Stored items:

---------------

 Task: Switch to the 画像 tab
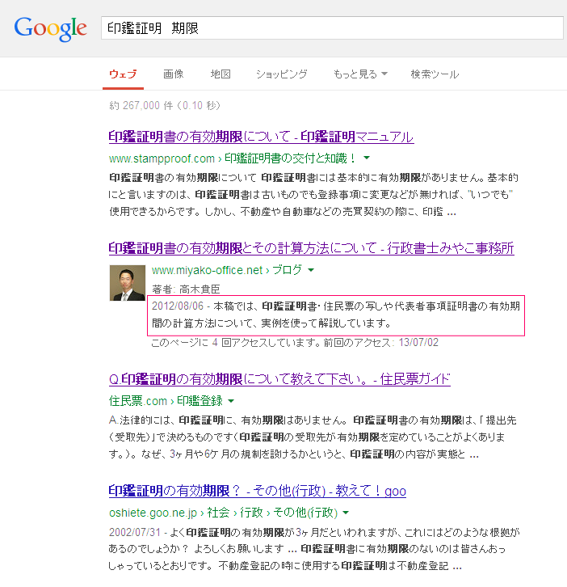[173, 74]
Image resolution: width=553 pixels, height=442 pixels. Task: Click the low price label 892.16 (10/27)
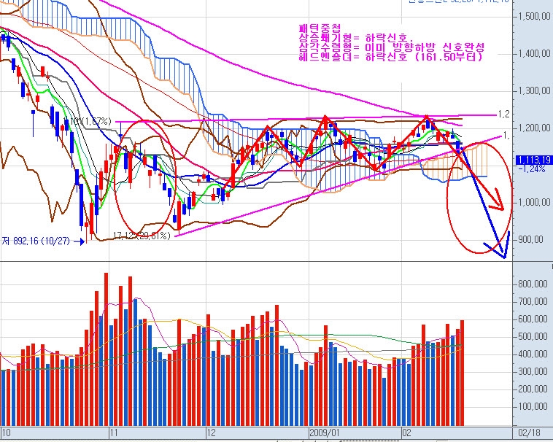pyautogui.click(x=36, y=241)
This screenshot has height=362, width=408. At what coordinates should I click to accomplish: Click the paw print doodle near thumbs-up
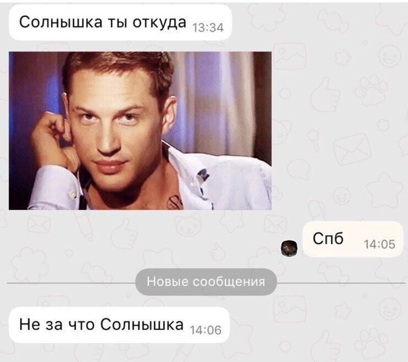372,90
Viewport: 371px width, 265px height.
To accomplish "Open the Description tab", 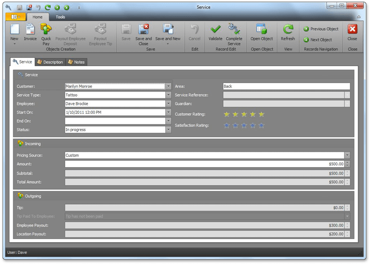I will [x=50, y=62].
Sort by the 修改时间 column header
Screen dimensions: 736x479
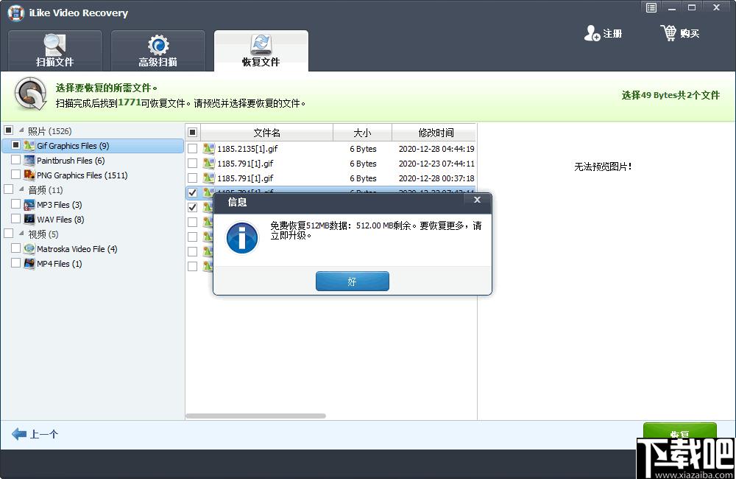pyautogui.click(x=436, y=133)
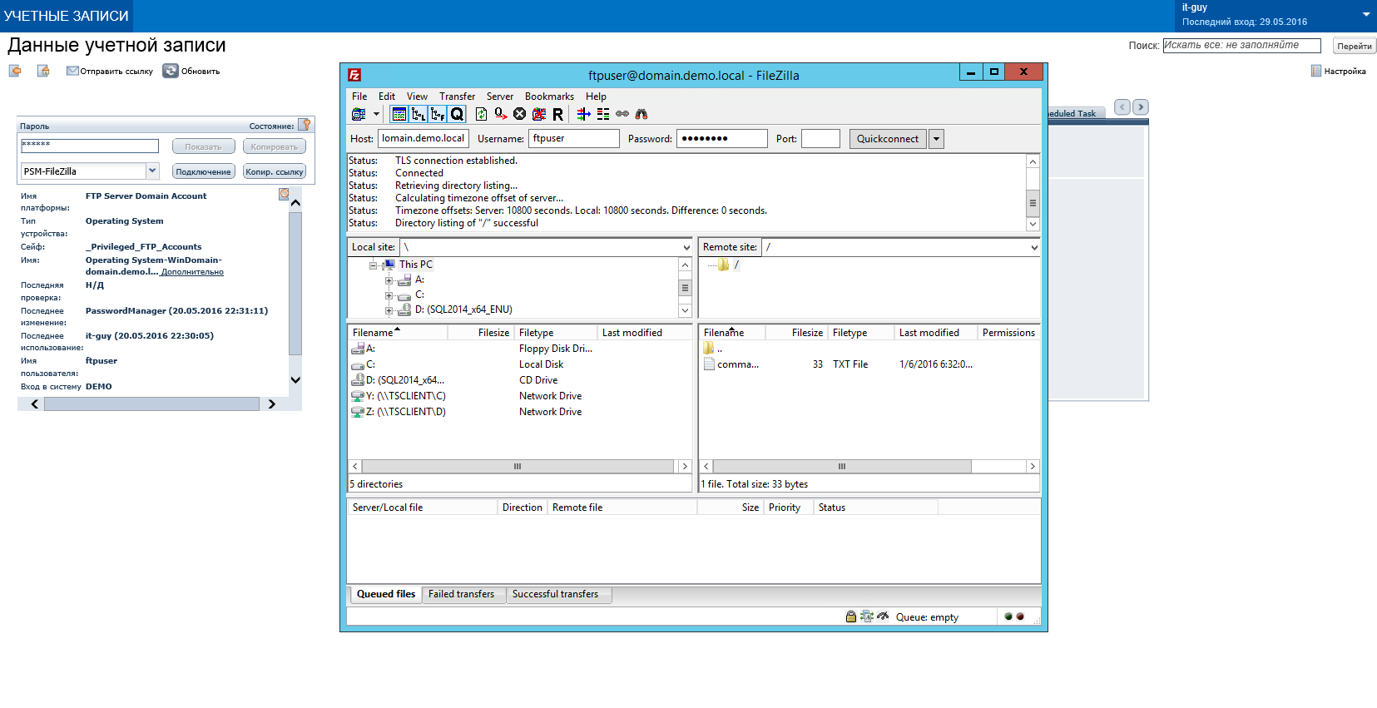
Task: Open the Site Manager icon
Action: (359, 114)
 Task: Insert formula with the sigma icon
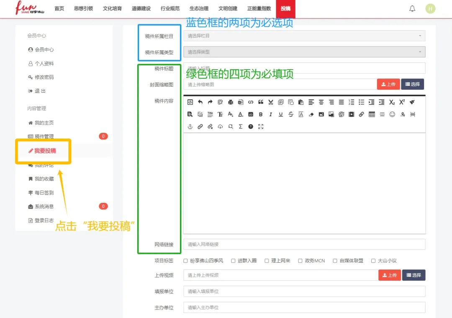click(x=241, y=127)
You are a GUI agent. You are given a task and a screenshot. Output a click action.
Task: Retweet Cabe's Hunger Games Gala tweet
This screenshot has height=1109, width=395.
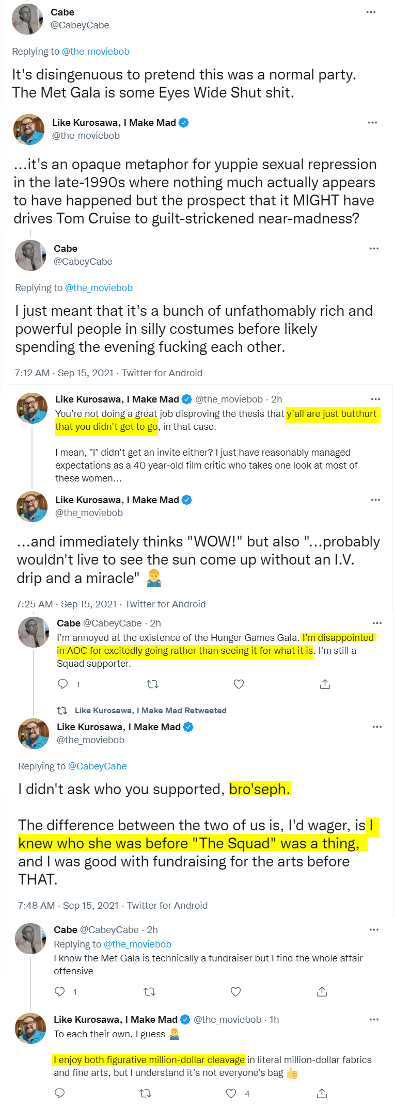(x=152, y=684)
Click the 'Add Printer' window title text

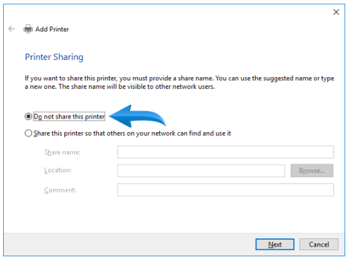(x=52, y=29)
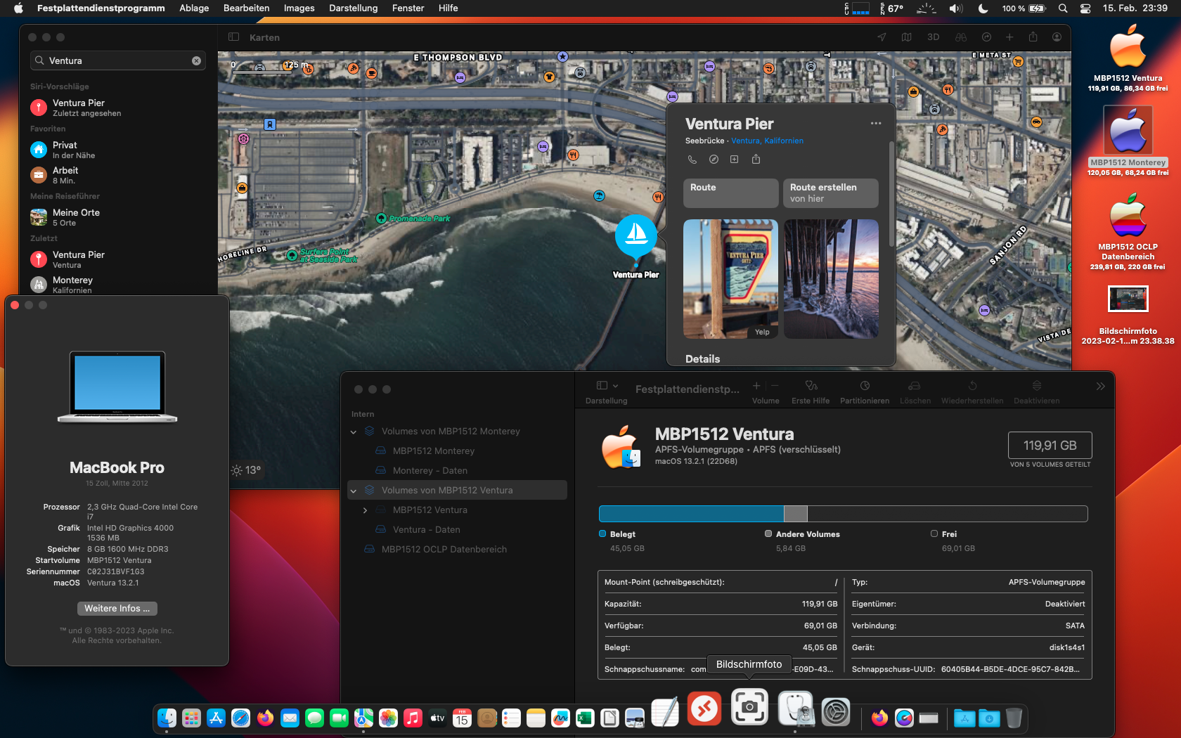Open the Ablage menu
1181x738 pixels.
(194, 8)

---------------

Task goal: In the reply, give again exactly the lines from the beginning of the entries above through the line with "Viewport: 371px width, 265px height."; pictures stay out.

Task output:
 Task: Switch to the 画像 tab
[173, 74]
Image resolution: width=553 pixels, height=442 pixels. Task: Click the low price label 892.16 (10/27)
pyautogui.click(x=36, y=241)
This screenshot has height=362, width=408. At what coordinates should I click to accomplish: Click the paw print doodle near thumbs-up
372,90
Viewport: 371px width, 265px height.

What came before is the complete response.